According to a disquieting news report, Doda district of occupied Jammu and Kashmir, after the collapse of one of its tunnels on Thursday morning, and low-lying areas in Sialkot, Gujrat, Gujranwala, Hafizabad, Sargodha, Jhang, Multan, Muzaffargarh, Rahimyar Khan, Sukkur and lower Sindh districts, are threatened by inundation, during the next eight days, from the release of 564,000 cusecs of water by India from the Baglihar Dam.
A message reportedly received by the Flood Forecasting Division of Meteorological Department, Lahore, on Thursday, said that, according to telephonic information from the Pakistan Commissioner for Indus Waters, river Chenab at Akhnoor, in occupied Jammu and Kashmir, had crossed the danger limit, as a sequel to flash floods, and consequently the Chenab at Marala could rise to the high flood level, threatening sudden increase in water level in the next 12 hours.
Subsequently, the Director General of Meteorological Department, Dr Qamaruzzaman, told a hurriedly-called news conference that 187,700 cusecs of water had already reached Marala Head-works near Sialkot and that the peak of 564,000 cusecs was expected to pass through Marala and Khanki Head-works shortly.
However, Chief Relief Commissioner of Pakistan, Engineer A.B. Sheikh claimed that all arrangements had been made to meet the situation. Pointing out that people living in low-lying and Bela areas had been warned to shift to safer places, for which troops had been alerted to remain ready to mount relief and rescue operations in the threatened areas.
More to this, the Meteorological Department chief forecast average rains during the current monsoon season. He also said that India had not given advance warning before releasing the water, as it was normally supposed to do. However, the alarming situation from heavy downpour in certain parts of the country, should serve as enough warning of likely devastation from rains and floods.
It was only the other day that two breaches were caused in the Dadu Canal from cloudburst, with water gushing through them reported to have submerged paddy fields and vegetable farms over 100 acres.
The villagers were reported to have blamed the irrigation department officials of apathy towards the need of speedy action following the breach. Earlier, reports also had it that about 120 villages in Sukkur and Ghotki, between Guddu and Sukkur Barrages, were inundated, last Monday, due to increase in the flow of water in the Indus.
It was also pointed out that since there had been no flood in the Indus for nine years, many villages had sprung up near the river banks. The dangerous situation, developing at the heels of severe flooding in the NWFP, caused by cloudbursts and melting snow, should serve as a warning of worse likely to follow in other vulnerable areas of the country.
It will be recalled that talking to the press, the other day, following dispatch of trucks with relief goods to the affected areas in NWFP, Prime Minister Shaukat Aziz had also revealed that the provincial governments had been cautioned to prepare both medium and long-term strategies for timely and effective control of damage feared from floods.
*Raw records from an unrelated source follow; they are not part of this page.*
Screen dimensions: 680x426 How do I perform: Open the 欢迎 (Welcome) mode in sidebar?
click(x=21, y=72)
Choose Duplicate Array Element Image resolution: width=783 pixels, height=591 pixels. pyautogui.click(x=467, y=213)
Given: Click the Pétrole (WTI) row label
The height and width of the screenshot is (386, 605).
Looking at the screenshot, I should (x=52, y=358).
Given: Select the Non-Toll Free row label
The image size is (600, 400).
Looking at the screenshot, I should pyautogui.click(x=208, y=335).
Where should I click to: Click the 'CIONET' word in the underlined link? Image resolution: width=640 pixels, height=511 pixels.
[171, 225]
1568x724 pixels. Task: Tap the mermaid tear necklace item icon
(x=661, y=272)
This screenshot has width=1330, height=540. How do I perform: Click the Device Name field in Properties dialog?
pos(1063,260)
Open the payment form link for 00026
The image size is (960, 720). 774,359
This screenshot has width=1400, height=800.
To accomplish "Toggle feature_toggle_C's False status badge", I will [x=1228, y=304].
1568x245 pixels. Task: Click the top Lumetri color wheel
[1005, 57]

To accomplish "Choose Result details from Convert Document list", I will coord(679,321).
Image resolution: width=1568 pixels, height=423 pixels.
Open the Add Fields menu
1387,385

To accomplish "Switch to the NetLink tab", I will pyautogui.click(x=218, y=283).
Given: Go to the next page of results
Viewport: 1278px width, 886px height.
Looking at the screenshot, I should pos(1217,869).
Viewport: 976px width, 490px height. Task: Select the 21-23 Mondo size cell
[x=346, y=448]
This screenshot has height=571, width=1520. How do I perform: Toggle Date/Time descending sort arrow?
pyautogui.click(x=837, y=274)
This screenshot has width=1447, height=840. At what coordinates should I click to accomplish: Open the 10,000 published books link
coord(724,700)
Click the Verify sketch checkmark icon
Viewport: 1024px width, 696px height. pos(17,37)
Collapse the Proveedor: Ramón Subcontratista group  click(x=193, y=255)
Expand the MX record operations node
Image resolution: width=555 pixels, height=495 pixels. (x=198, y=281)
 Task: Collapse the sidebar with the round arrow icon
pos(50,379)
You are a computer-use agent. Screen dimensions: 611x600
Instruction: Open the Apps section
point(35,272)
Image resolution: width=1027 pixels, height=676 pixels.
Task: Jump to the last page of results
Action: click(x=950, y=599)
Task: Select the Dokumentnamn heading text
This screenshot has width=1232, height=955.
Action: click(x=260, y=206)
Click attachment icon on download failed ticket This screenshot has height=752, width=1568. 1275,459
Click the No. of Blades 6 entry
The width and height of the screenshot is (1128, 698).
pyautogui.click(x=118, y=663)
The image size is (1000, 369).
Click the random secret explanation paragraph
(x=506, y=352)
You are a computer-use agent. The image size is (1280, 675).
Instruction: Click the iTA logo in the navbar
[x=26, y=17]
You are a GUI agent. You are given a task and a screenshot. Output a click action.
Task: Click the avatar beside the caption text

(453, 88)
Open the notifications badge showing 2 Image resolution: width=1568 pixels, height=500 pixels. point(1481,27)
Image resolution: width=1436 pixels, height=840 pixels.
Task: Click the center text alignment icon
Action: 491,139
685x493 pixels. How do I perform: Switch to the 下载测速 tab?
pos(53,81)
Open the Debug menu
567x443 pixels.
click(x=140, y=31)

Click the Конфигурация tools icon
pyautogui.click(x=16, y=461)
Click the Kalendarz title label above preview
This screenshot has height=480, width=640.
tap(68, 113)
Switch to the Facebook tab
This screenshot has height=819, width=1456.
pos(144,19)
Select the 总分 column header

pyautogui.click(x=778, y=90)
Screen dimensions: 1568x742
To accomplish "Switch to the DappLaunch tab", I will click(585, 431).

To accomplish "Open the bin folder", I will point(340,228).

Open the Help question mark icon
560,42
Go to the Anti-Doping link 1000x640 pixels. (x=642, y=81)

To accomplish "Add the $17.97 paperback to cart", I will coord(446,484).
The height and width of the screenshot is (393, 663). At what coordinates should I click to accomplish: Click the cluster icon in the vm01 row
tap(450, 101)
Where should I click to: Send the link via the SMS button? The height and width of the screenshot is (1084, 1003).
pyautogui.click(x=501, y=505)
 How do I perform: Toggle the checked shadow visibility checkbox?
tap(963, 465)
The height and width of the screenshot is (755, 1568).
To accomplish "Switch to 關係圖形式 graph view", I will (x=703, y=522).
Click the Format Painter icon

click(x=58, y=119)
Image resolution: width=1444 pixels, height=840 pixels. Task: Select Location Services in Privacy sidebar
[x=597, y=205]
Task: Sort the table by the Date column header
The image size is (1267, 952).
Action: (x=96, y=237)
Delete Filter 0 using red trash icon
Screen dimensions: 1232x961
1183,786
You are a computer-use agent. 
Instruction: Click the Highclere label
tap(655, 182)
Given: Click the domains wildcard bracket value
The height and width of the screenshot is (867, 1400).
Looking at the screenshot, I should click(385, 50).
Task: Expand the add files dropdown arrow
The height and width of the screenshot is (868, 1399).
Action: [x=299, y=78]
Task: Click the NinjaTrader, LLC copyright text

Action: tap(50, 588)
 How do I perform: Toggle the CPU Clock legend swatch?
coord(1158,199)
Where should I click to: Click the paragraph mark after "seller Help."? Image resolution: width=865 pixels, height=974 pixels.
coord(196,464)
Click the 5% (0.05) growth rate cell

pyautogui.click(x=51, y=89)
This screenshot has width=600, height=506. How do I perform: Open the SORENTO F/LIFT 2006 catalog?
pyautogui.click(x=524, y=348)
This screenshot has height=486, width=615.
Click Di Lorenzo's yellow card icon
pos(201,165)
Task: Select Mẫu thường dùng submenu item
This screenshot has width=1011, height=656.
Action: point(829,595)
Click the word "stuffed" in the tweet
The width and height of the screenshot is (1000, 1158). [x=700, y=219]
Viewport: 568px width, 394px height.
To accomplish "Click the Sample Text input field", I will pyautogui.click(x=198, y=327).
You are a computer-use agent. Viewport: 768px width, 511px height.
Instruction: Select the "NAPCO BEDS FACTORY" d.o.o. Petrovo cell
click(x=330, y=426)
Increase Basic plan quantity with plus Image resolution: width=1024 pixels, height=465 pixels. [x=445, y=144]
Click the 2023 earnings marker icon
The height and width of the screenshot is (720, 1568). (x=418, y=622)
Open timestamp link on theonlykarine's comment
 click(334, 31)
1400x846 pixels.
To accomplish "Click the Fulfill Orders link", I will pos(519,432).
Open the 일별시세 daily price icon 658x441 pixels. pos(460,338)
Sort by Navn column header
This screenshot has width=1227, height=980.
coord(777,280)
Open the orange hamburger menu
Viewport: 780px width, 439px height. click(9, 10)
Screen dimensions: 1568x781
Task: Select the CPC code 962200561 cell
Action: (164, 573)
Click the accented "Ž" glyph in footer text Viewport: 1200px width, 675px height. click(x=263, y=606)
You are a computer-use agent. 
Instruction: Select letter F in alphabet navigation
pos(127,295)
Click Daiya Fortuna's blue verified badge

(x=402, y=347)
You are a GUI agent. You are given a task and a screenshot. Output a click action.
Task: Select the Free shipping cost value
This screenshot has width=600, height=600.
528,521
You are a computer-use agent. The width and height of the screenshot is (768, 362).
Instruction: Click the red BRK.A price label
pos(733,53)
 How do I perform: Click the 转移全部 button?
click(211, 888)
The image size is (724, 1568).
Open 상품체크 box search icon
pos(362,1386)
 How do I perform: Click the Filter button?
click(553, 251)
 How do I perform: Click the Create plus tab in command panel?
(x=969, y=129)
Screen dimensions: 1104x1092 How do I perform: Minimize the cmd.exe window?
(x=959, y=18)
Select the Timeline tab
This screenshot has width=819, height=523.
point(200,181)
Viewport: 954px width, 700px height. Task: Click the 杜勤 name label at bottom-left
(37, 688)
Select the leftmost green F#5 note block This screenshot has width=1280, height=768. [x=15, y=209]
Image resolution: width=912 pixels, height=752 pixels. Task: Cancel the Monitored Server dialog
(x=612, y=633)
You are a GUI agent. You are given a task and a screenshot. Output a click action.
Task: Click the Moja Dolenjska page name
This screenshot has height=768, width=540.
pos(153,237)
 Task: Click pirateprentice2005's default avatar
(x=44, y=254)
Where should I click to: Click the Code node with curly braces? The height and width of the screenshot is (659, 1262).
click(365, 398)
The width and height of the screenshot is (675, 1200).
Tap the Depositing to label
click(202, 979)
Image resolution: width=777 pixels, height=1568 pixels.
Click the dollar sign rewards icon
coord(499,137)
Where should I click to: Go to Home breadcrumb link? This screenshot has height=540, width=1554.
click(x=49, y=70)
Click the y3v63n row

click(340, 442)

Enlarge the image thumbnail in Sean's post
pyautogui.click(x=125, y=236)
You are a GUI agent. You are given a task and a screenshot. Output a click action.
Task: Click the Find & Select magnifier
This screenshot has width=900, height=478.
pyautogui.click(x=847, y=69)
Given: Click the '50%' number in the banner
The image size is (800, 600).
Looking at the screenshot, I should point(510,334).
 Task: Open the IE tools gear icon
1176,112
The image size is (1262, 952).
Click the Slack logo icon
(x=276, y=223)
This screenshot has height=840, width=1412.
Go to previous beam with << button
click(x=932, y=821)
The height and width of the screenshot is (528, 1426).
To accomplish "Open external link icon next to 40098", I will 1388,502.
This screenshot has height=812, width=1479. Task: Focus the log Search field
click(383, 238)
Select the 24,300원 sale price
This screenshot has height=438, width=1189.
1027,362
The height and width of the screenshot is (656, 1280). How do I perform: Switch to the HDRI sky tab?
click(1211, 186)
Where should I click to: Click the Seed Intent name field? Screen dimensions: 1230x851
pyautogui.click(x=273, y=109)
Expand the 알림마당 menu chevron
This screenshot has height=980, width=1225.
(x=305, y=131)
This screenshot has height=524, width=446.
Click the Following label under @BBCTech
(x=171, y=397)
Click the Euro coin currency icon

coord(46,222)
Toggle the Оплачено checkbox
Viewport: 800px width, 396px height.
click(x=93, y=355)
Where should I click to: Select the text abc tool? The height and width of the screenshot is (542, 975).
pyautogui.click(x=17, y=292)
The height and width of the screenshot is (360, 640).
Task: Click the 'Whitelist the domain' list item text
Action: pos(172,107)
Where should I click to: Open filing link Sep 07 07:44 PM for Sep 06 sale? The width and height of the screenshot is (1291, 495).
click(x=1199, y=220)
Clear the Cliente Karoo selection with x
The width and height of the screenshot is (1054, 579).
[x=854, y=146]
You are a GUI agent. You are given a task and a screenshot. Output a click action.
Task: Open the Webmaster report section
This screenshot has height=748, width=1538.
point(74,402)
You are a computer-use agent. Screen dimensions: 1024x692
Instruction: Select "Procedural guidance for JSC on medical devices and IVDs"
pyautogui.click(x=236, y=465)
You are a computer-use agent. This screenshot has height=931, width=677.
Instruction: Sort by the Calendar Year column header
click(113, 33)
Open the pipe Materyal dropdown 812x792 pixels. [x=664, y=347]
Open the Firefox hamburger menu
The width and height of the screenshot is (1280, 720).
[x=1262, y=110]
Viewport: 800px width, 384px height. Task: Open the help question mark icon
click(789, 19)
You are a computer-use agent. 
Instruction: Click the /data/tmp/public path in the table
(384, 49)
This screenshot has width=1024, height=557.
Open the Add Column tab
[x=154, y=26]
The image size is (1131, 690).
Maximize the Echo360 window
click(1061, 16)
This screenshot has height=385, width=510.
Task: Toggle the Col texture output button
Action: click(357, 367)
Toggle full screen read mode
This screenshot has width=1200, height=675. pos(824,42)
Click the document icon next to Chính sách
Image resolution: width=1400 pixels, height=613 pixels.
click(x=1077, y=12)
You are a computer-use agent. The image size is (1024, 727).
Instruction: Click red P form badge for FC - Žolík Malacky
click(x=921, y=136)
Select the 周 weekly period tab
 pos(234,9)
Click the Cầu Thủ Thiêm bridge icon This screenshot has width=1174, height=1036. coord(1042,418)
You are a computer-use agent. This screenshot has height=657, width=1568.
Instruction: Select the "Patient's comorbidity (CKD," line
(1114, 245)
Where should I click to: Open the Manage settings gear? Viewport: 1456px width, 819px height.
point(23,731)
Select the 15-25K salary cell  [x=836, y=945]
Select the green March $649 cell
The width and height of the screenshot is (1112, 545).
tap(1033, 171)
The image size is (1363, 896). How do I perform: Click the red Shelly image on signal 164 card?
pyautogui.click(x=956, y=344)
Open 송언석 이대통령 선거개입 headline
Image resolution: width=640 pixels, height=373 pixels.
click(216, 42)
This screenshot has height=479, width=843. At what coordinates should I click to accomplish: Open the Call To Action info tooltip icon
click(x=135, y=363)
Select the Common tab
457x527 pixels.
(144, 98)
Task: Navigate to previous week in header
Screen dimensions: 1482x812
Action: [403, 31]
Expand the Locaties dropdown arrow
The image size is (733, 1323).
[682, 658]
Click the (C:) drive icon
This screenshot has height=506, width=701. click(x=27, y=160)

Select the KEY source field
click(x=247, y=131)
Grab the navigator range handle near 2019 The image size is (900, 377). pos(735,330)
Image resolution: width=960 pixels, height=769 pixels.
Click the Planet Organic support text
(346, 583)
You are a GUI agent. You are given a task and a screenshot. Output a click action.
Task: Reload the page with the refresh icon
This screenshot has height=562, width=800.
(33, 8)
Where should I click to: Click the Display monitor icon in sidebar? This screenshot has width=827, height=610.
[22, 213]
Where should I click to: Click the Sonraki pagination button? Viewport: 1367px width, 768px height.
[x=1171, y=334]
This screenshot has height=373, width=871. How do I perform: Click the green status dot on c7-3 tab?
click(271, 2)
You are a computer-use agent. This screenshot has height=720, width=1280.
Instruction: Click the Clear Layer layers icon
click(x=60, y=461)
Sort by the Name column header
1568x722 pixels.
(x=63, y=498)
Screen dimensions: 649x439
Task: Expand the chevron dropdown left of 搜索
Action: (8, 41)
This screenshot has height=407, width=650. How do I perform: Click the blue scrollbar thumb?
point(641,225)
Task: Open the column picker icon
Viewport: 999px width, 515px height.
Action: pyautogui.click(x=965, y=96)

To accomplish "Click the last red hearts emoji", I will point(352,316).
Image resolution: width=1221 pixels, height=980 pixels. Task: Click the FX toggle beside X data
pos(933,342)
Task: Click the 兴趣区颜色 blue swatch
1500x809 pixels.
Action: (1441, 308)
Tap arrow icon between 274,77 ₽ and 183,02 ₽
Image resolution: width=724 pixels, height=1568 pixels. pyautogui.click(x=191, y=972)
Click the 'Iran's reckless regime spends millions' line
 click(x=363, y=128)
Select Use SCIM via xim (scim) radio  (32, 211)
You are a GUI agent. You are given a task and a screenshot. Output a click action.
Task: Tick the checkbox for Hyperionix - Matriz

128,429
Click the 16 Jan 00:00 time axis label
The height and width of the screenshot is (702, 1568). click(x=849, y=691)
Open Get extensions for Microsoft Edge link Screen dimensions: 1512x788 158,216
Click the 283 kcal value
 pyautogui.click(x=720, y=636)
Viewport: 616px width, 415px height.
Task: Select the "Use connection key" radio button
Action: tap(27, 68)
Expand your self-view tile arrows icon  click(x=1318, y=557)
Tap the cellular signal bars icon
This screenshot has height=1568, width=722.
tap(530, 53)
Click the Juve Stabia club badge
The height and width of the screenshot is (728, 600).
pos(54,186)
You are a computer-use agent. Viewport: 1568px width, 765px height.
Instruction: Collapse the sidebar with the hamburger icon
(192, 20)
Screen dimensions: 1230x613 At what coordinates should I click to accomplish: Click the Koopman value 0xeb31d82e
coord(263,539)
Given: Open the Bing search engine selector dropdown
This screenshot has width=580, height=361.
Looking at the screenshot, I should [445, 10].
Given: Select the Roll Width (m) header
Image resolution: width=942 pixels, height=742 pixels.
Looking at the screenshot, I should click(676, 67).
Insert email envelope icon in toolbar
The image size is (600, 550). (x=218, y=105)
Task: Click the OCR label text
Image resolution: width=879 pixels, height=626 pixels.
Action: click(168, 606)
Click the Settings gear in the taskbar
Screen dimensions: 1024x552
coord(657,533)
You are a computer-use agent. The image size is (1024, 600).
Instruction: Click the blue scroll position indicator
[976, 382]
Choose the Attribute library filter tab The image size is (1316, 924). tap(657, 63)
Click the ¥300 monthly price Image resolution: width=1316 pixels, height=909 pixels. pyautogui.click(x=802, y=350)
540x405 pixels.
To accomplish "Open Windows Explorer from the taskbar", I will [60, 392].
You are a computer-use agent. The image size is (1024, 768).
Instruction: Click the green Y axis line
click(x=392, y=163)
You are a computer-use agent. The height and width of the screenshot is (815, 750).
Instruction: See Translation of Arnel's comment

This is, certainly, indicative of the government's awareness of and concern for concrete contingency plans to cope with floods, as also with other natural calamities. The need of constant vigilance by the provincial and federal governments, is all the more desirable for understandable reasons.
While Sindh is evidently threatened by devastating rains and floods, the NWFP already had a foretaste of the rains havoc, as the rivers there continue to be in very high flood at various vulnerable places. It will also be noted that, in Punjab, people inhabiting the Indus-bed areas in Dera Ghazi Khan have also been forewarned of high flood, despite the assurance of the Punjab Flood Relief Committee that the flood situation in the province remained under control.
The fact that natural calamities may often catch people unawares, there remains the need of constantly improving upon the best of plans to meet such eventualities.